> [GIVEN REQUEST]
Reproduce the lines of the material below, replacing "Task" with "Instruction" throughout and keeping everything else unchanged. Omit the pictures from your answer.

--- start RECORDS FOR THIS TASK ---

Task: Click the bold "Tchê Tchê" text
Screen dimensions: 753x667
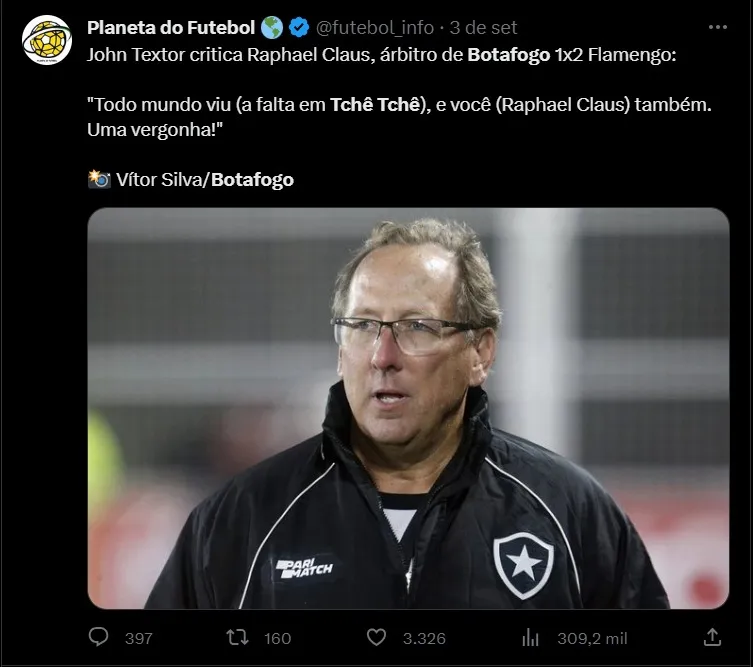Action: pos(372,106)
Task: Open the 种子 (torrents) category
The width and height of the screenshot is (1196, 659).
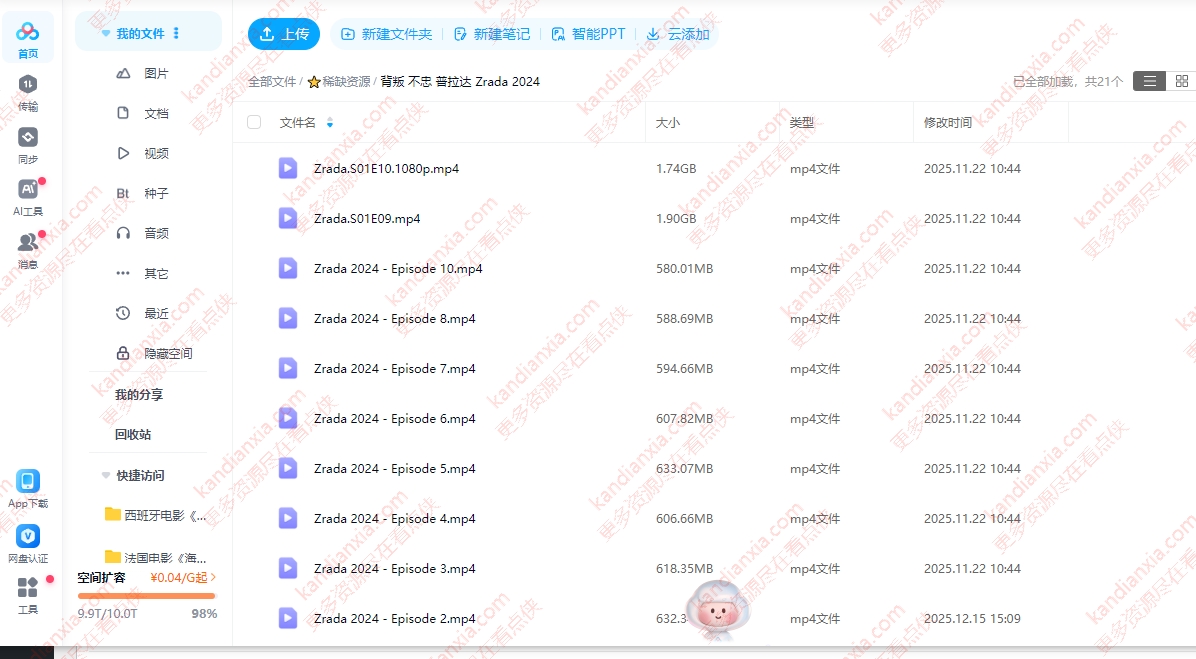Action: (x=123, y=193)

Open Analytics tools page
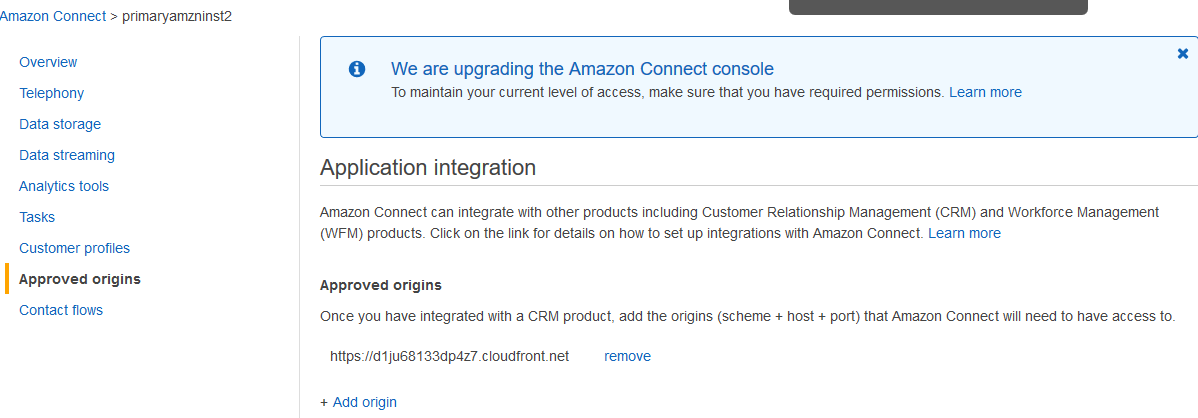(x=64, y=186)
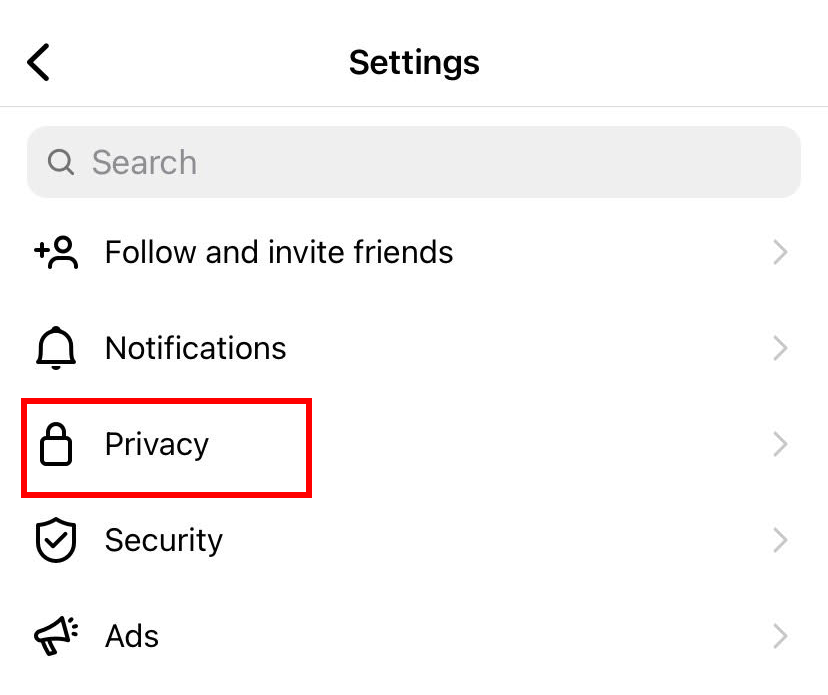Click the magnifying glass search icon
Viewport: 828px width, 695px height.
[x=61, y=162]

--- end RECORDS FOR THIS TASK ---

> [EXERCISE SOLUTION]
Instruction: Click the bold "Tchê Tchê" text
Screen dimensions: 753x667
Action: pos(372,106)
Instruction: Open the 种子 (torrents) category
The width and height of the screenshot is (1196, 659).
Action: (x=123, y=193)

Open Analytics tools page
(x=64, y=186)
Click the magnifying glass search icon
Viewport: 828px width, 695px height.
[x=61, y=162]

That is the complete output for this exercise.